# ST-HDBSCAN: Spatiotemporal Hierarchical DBSCAN for Trajectory Data

## Abstract

The study of human mobility has advanced greatly in recent years due to the availability of
commercial large-scale GPS trajectory datasets [3]. However, the validity of findings that use
these datasets depends heavily on the robustness of their pre-processing methods. An important
step in the processing of mobility data is the detection of stops within GPS trajectories, for
which many clustering algorithms have been proposed [4, 8, 6, 1]. Yet, the high sparsity of
commercial GPS data can affect the performance of these stop-detection algorithms.
In the case of DBSCAN, while it initially identifies dense regions, it can often over-cluster
or under-cluster due to noise and weakly connected points given the chosen ε. ST-DBSCAN [4]
uses two distance thresholds, Eps1 for spatial and Eps2 for non-spatial values.
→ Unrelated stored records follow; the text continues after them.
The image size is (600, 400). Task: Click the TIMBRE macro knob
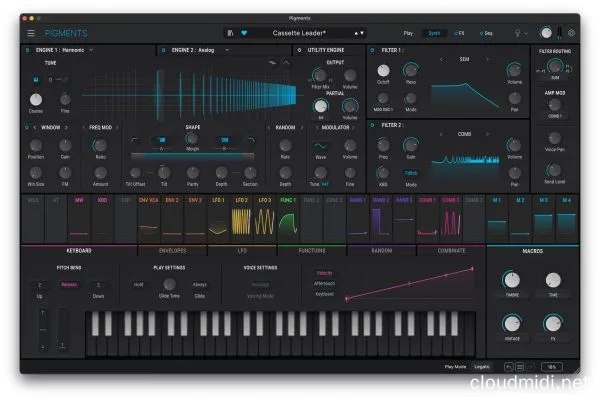click(x=511, y=281)
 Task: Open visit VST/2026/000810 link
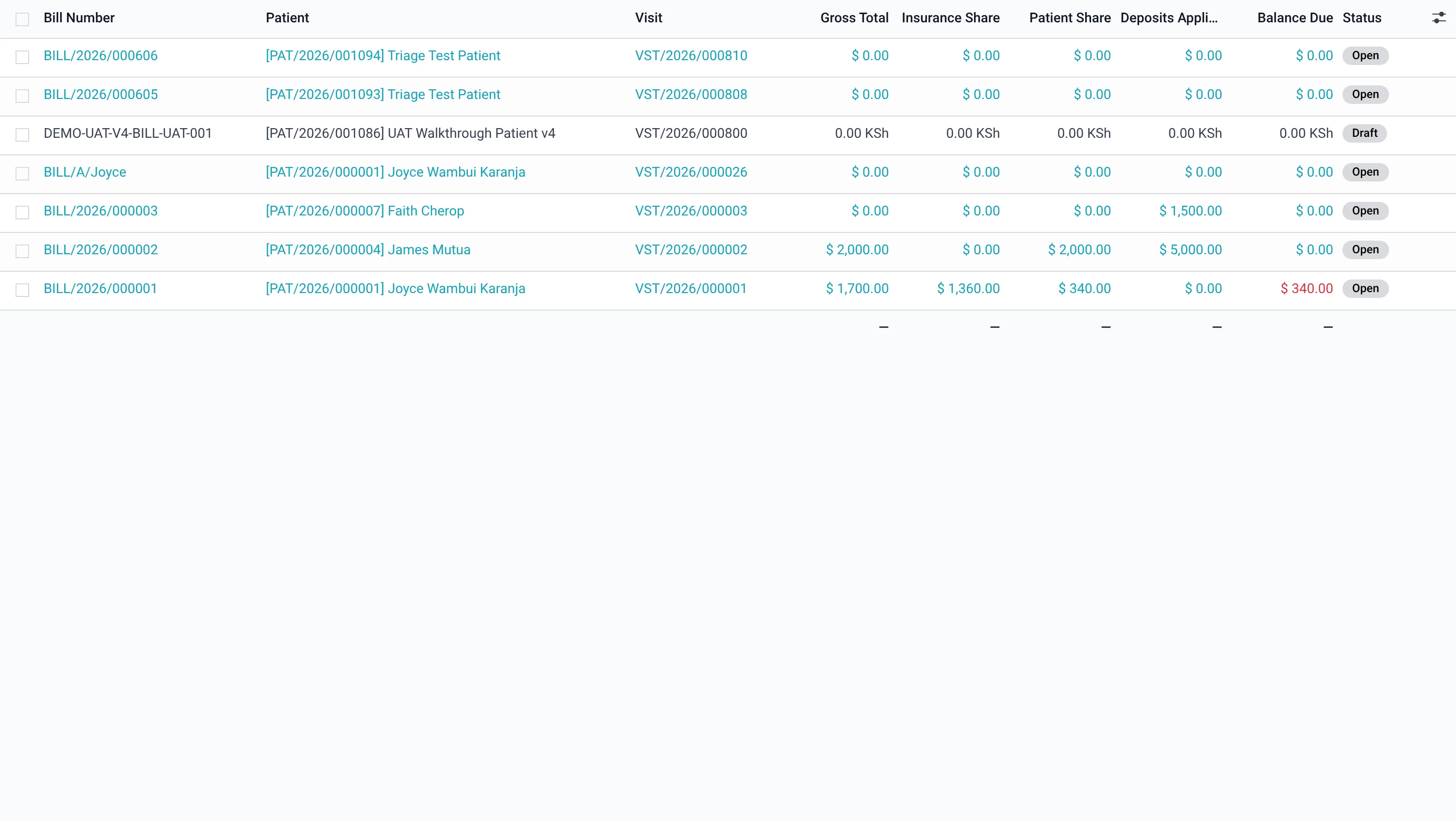691,55
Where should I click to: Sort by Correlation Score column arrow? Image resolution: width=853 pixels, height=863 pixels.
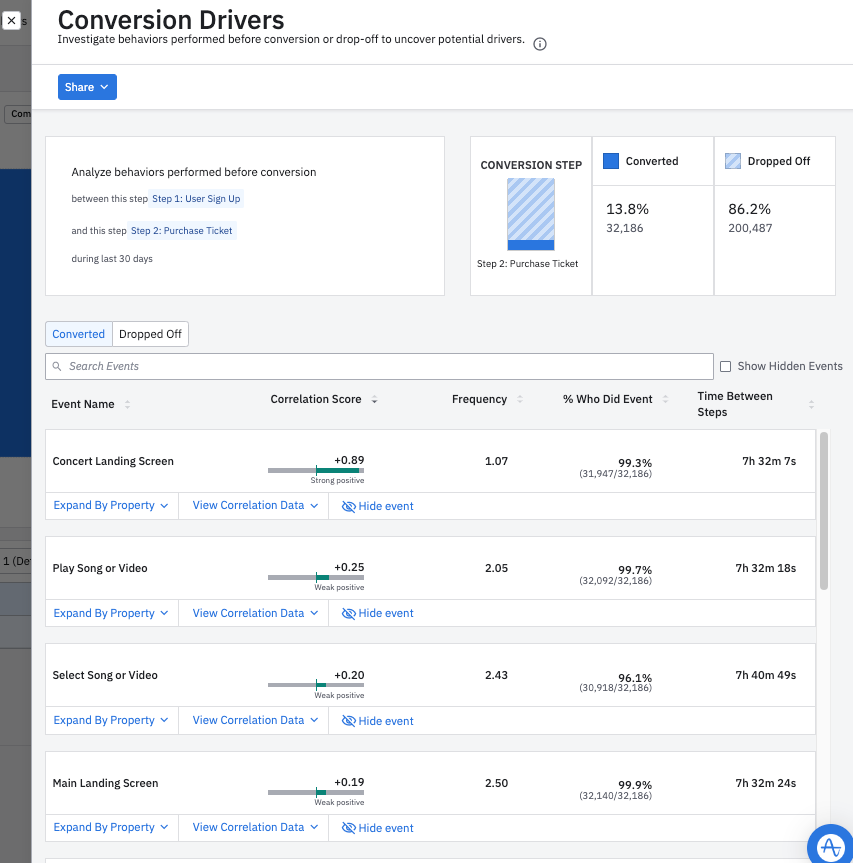(x=374, y=400)
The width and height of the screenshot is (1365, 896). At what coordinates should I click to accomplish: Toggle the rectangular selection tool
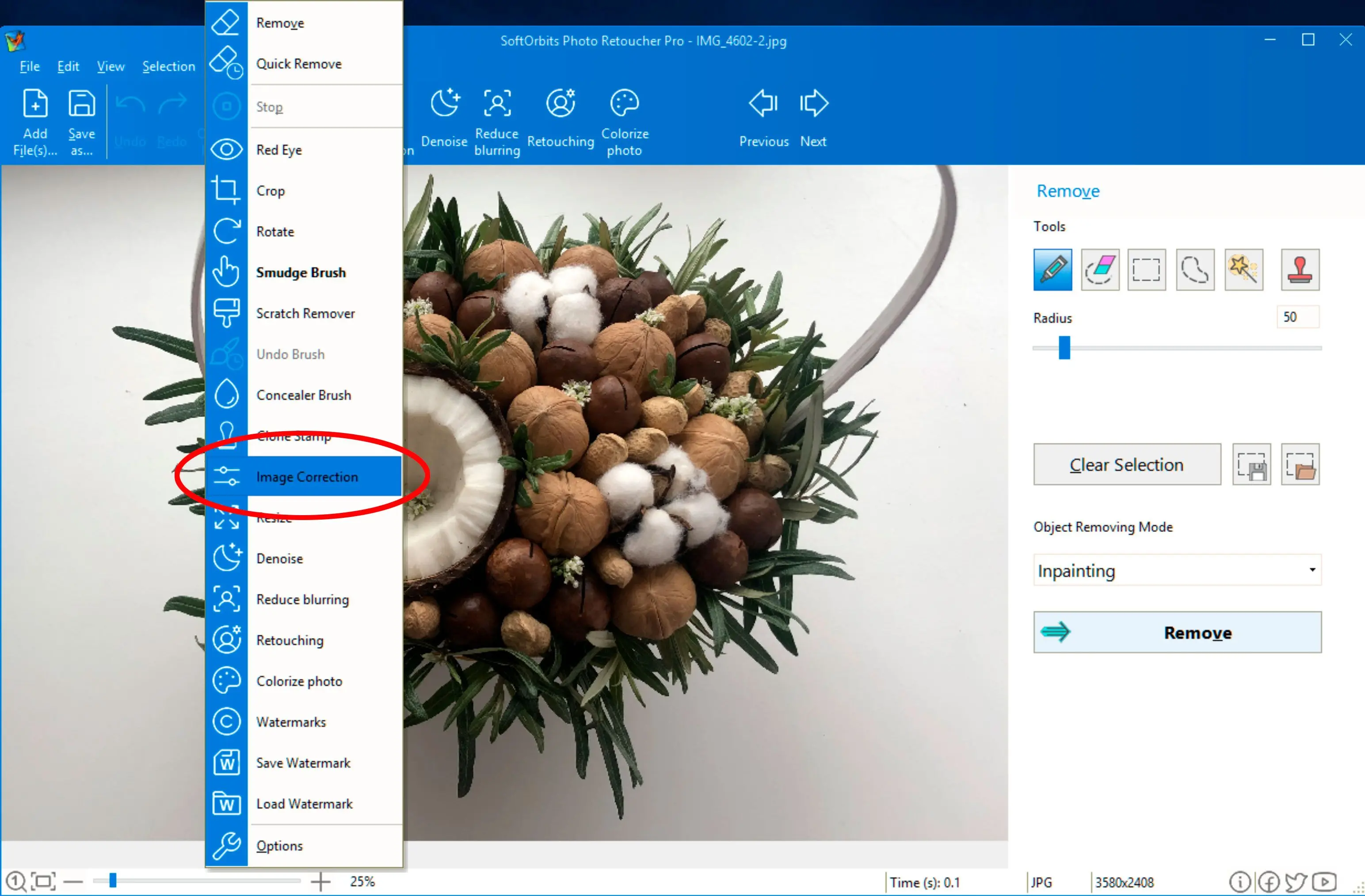[1147, 269]
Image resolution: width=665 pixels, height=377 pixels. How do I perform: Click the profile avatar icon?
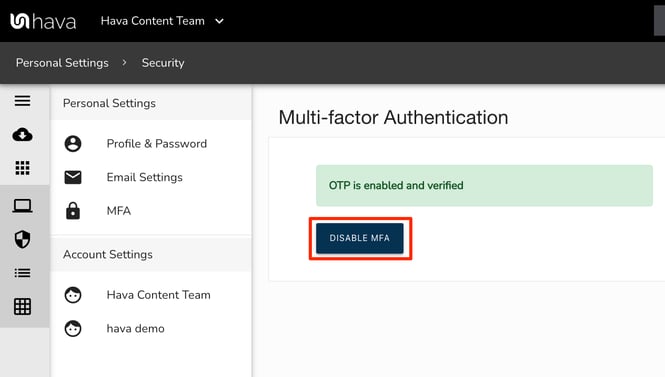73,144
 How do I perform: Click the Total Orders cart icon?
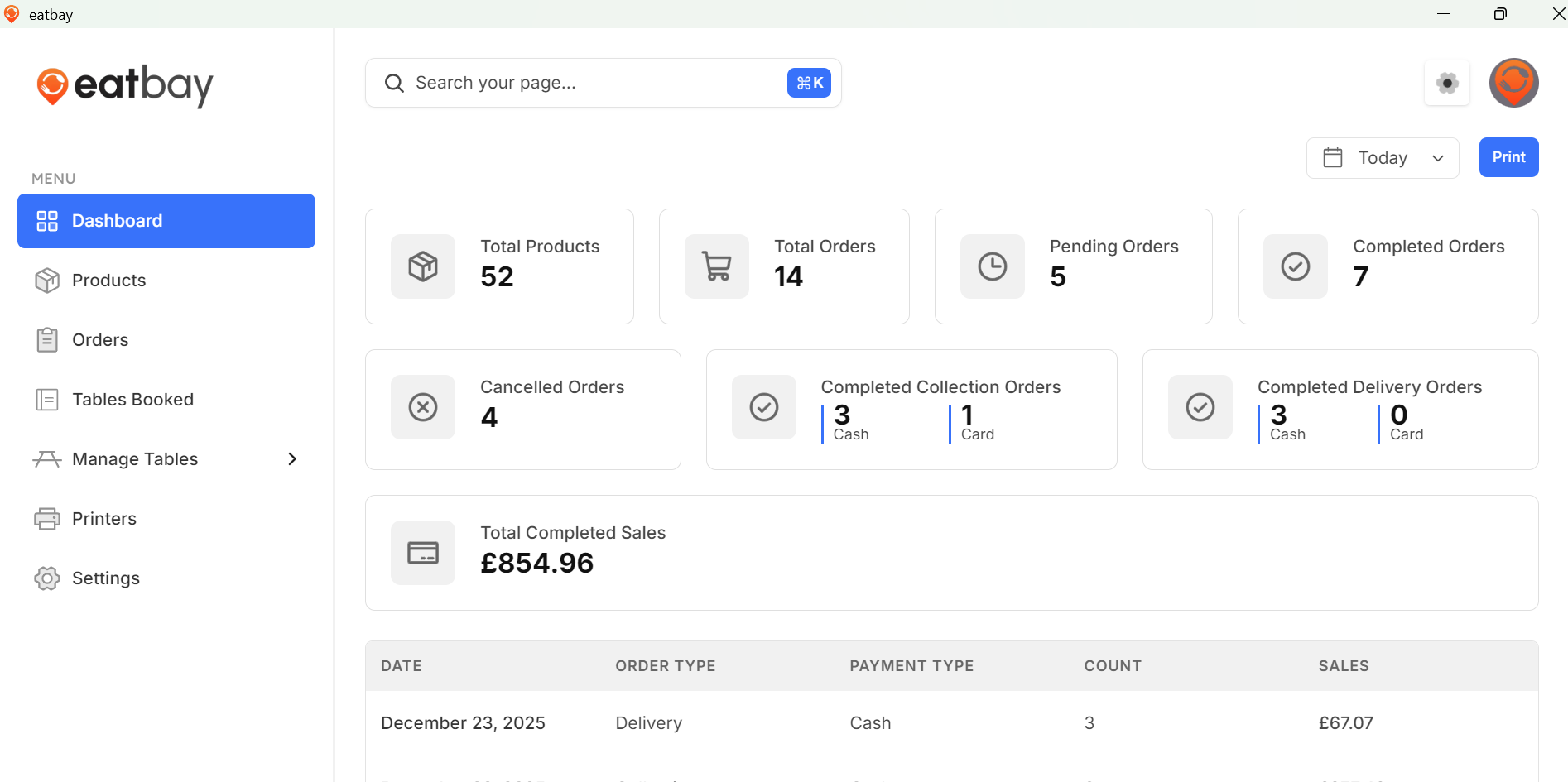[716, 266]
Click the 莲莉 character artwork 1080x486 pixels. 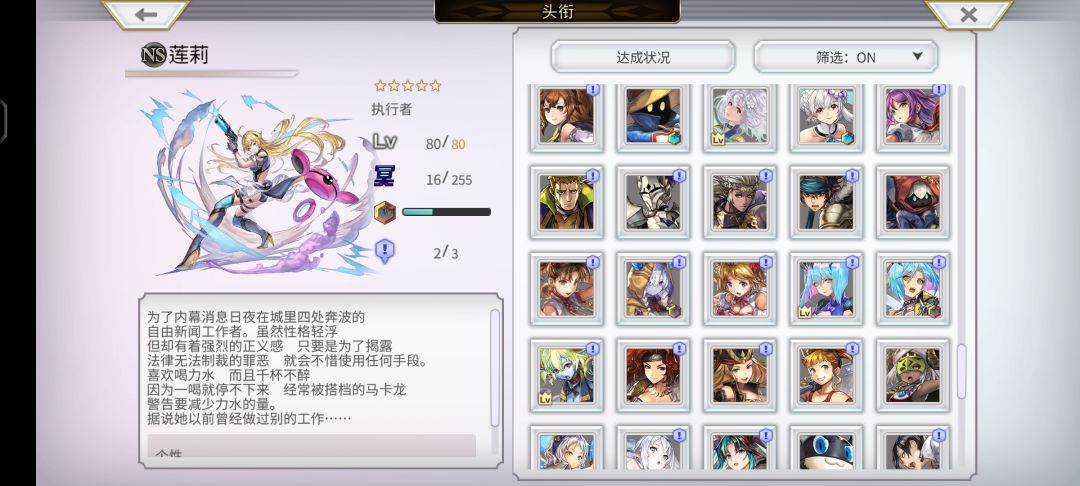point(256,184)
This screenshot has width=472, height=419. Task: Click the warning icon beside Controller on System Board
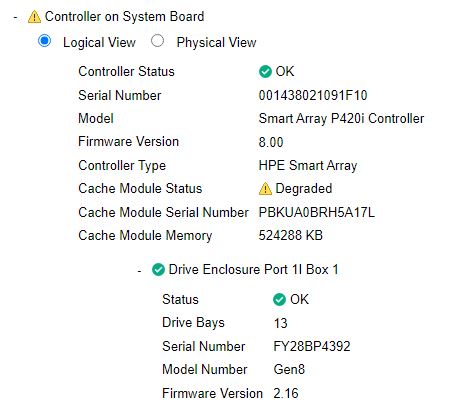[34, 17]
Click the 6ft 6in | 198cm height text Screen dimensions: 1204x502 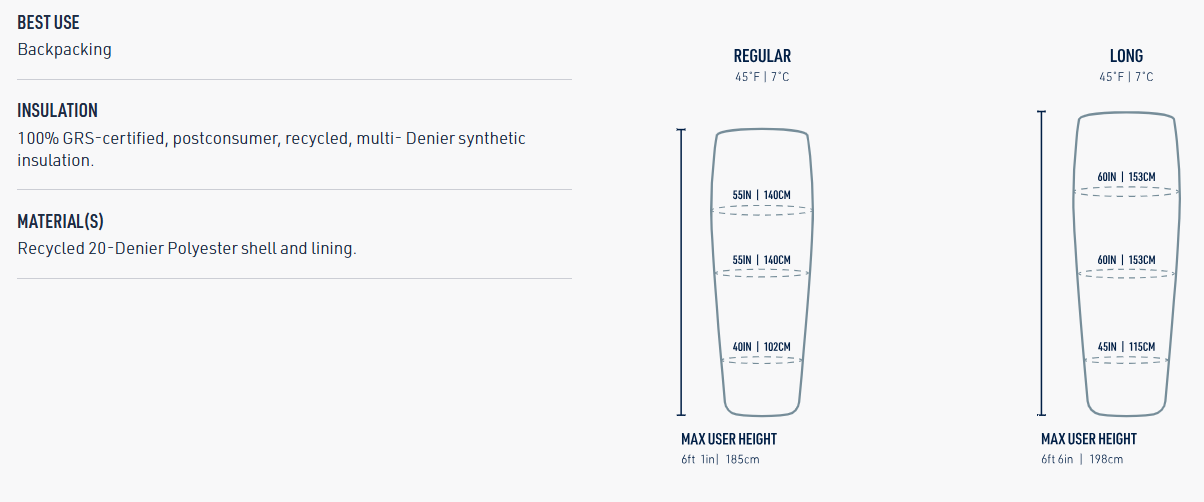click(1082, 459)
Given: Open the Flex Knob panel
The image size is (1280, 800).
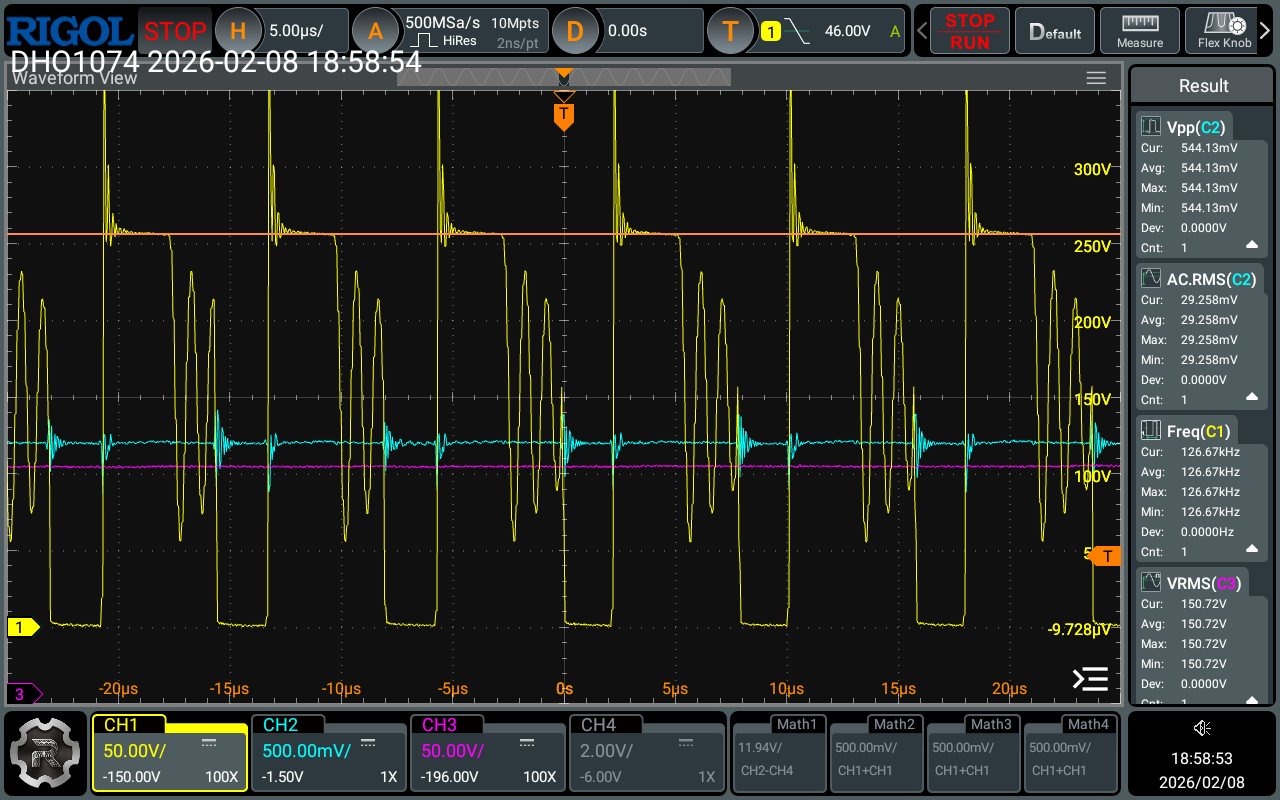Looking at the screenshot, I should (x=1227, y=30).
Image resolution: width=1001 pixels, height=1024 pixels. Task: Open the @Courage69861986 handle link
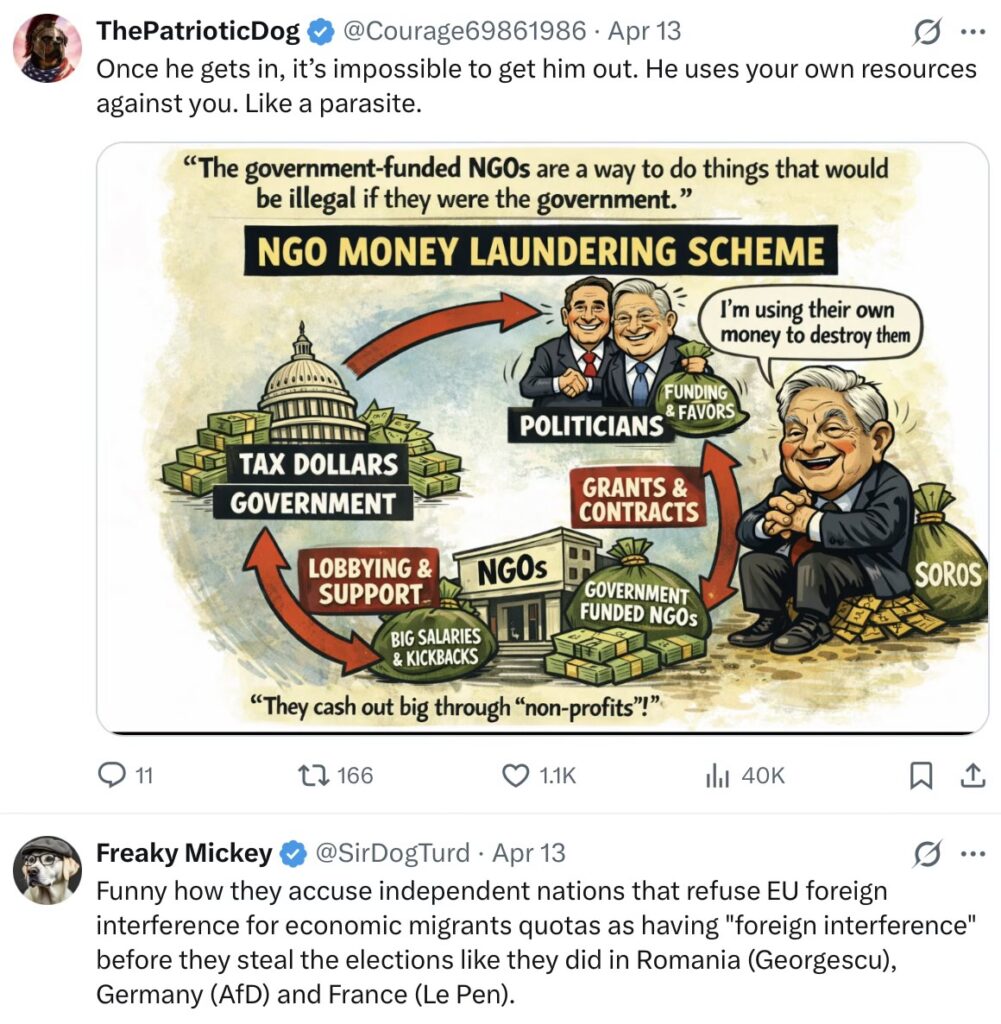pos(464,31)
The algorithm
compares the average non-spatial value, such as temperature, of a cluster with a new com-
ing value, to prevent merging adjacent clusters. Nevertheless, datasets that include this kind
of information are not comparable to realistic GPS-based trajectories. A promising algorithm
is T-DBSCAN [6], which searches forward in time for a continuous density-based neighbor-
hood of core points. Points spatially close, within Eps, and within a roaming threshold, CEps, are included in a cluster. Additionally, we used a time-augmented DBSCAN algorithm, TA-DBSCAN, which recursively processes the clusters obtained from DBSCAN to address the issue of initial clusters overlapping in time. However, methods [9] that validate stop-detection algorithms based on synthetic data show that these can omit, merge, or split stops based on the selection of epsilon and sparsity of the data.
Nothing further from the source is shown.